Venezuelan president Nicolas Maduro recently appointed Nestor Reverol as new Minister of Interior and Justice. Reverol, whose new position puts him in charge of the justice system and law enforcement has been recently accused by a Federal Court in New York of participating in a drug trafficking network and of aiding in the smuggling of cocaine into the United States.

Reverol is a former general in the Venezuelan Armed Forces, a former director of the national Anti-Drug Office and a former commander of the National Guard. Maduro’s actions are, indeed, “anti-imperialist” in nature but they are also a reconfirmation that Venezuela is a proud, no longer “in the closet” narco-state. American State Department reports have defined Venezuelan officials’ involvement in drug trafficking as “cases of corruption” within government.
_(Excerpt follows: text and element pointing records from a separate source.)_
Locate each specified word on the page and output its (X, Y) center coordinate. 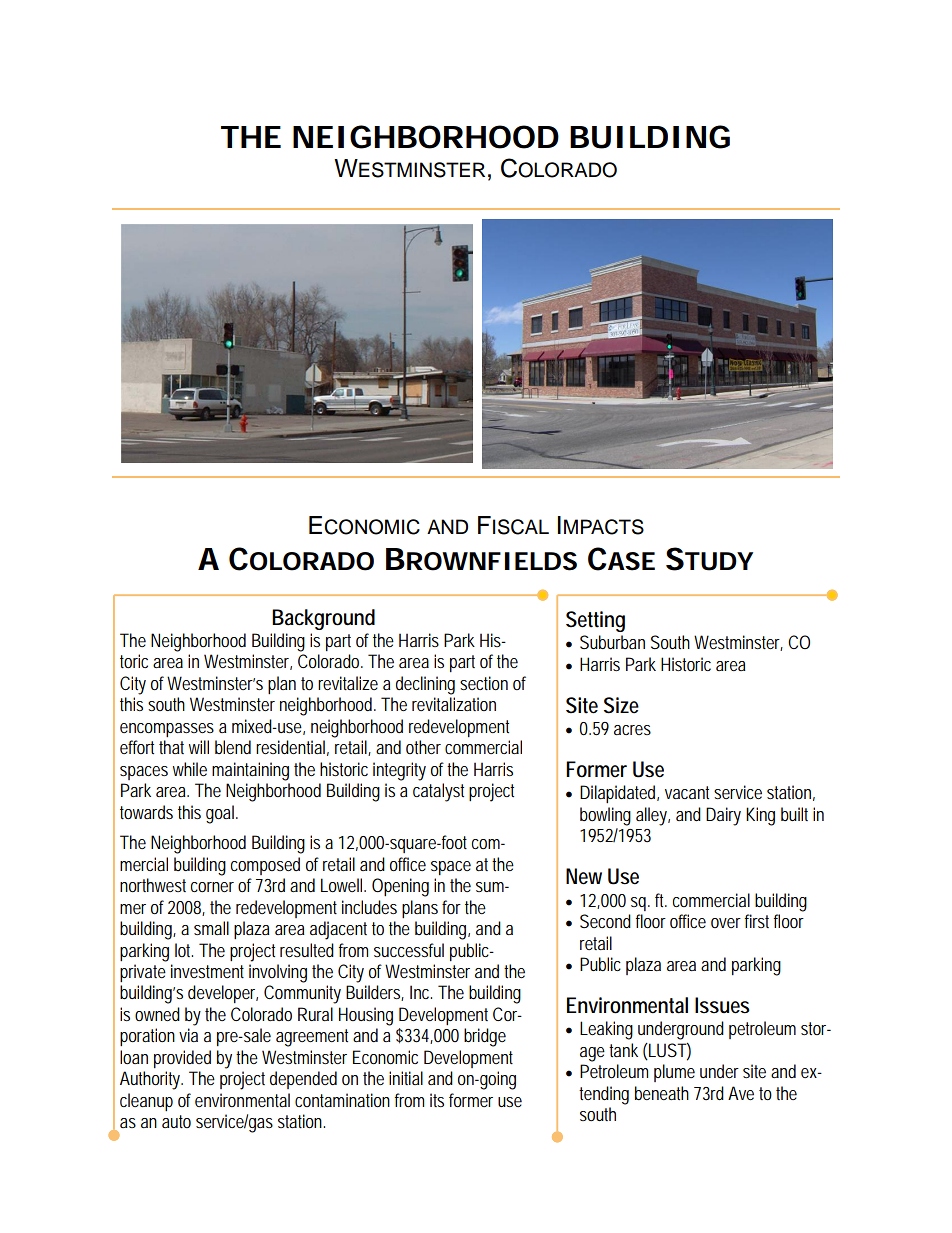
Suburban (612, 642)
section (484, 683)
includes (369, 907)
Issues (722, 1005)
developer (223, 994)
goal (221, 814)
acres (632, 730)
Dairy (723, 816)
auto (176, 1121)
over (726, 923)
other (423, 747)
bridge (485, 1037)
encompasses (167, 730)
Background (323, 619)
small (211, 928)
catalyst (438, 792)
Maduro’s defiant actions clearly confirm that drug trafficking is the official policy of the Venezuelan government not merely “corruption”. Furthermore, the United States is investigating a handful of additional high ranking Venezuelan officials that include among others, Diosdado Cabello (the former president of the National Assembly), Tareck Al Assimi (governor of the State of Aragua and former Minister of Interior who allegedly was responsible for providing passports to members of Hezbollah). Likewise, two nephews of Mr. Maduro’s wife were accused by a Federal court in New York of attempting to smuggle 800 kilograms of cocaine into the United States. Already in 2009, Venezuela had been denounced as being the main country of transit for Colombian drugs enroute to the United States.
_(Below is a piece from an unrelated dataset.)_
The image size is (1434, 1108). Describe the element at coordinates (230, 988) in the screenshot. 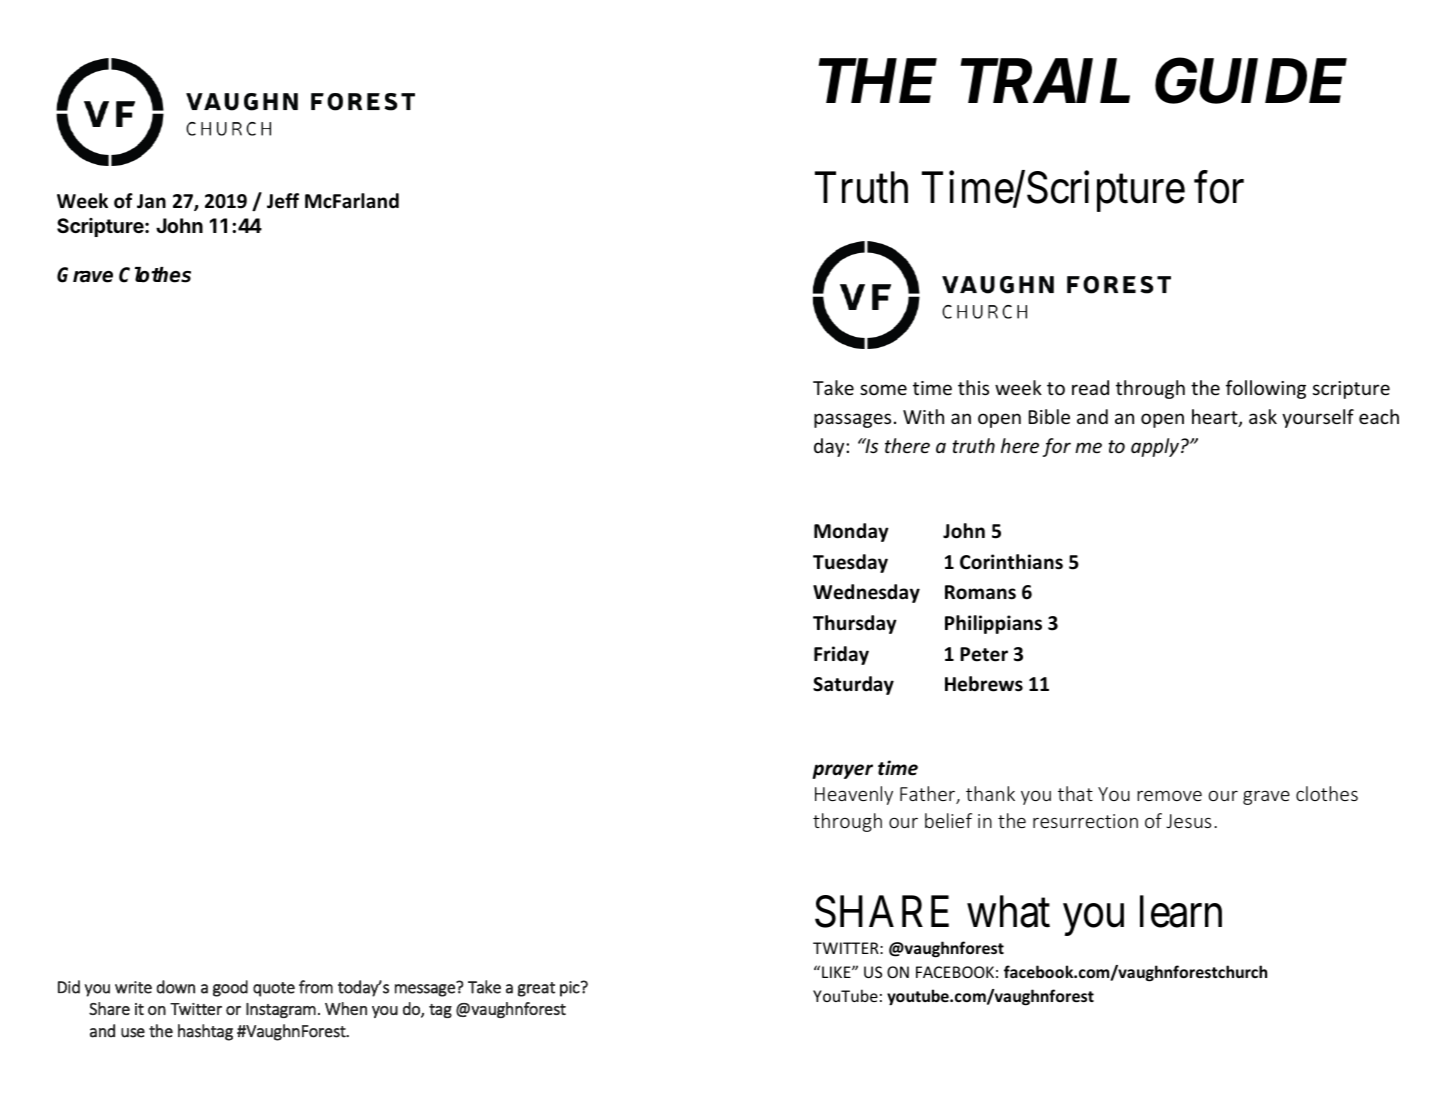

I see `good` at that location.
The United States has yet to react to the official drug trafficking policies of the Venezuelan government. It is not in the interests of our government to turn a blind eye to Maduro’s actions and namely to Mr. Reverol’s appointment. It must not only protest that appointment to the Venezuelan government but also take punitive actions as part of the war on drugs. Furthermore, the U.S. needs to treat Venezuela for what it is: a narco-state that affects the well-being of American citizens. I can see no better time than this to take punitive action in the form of economic sanctions and other restrictions against the entire political and military elite.

Similarly, there has been no progress on the situation of Venezuelan democracy and national dialogue as decided on at the last gathering of the Organization of American States (OAS).

At that meeting, the U.S. voted to support dialogue between the government and the opposition to solve the serious economic and political crisis Venezuela now confronts.

As expected, Maduro is undermining this dialogue. On the one hand, the Electoral National Council approved the first step taken by the opposition to move ahead with the recall referendum after the opposition was able to collect 1% of the electorates’ signatures. However, at the same time, the Maduro-controlled Supreme Court Tribunal declared the acts of the Venezuelan parliament “null and void”. Since the opposition took control of the National Assembly Maduro has used the Supreme Court to systematically block laws legislated by that body.

Interestingly enough, normalization of relations between the different branches of government was a pre-condition set by the OAS before dialogue between the government and opposition were to begin.

The actions of the Venezuelan government confirm the suspicion that it has no intention to hold a decent dialogue and even less to open up the system to democracy. All Venezuela received from the OAS was a break from international pressure.

Most recently the Vatican agreed to be a mediator in the Venezuelan crisis along with their recommendations to include former presidents Jose Luis Rodriguez Zapatero (Spain), Leonel Fernandez (Dominican Republic), and Martin Torrijos (Panama) as part of the mediating group. These ex-presidents are considered to be sympathetic to the Venezuelan government and that is why they were accepted. However, nothing much should be expected from the Vatican. As former Uruguayan president, Julio Maria Sanguinetti and the Argentinean scholar, Guillermo Lousteau have pointed out, Pope Francis has adopted a populist position where he has expressed deep concern about the “dangers” of the market, capitalism, unlimited consumption, globalization, modernization and the rule of the wealthy (what he calls oligarchy) but has not spoken up against the authoritarianism of the Maduro government.

The Venezuelan Church has heroically resisted and has been a vocal critique of the Maduro government’s harsh authoritarianism. The Pope has spoken against violence in Venezuela but his message has been well too ambiguous. Pope Francis has met with Maduro as well as with the opposition leader Henrique Capriles Radonsky and with the wife of political prisoner Leopoldo Lopez. However, the Pope has kept an equidistant relation with both sides. This may make him a fair mediator in theory but his extreme caution casts doubt on his ability to accomplish much, particularly when good mediation would require pressure on Nicolas Maduro to give up his absolute power.

The international community, including the United States, needs to speak up against authoritarian elected governments. Nothing is a better proof of this than the impotence of the Western world as the Turkish government continues its’ crackdown on its entire civil society in the aftermath of the most recent failed coup d’état.

A challenge for the next American president should be to build a real pro-democracy coalition and help set a new international consensus.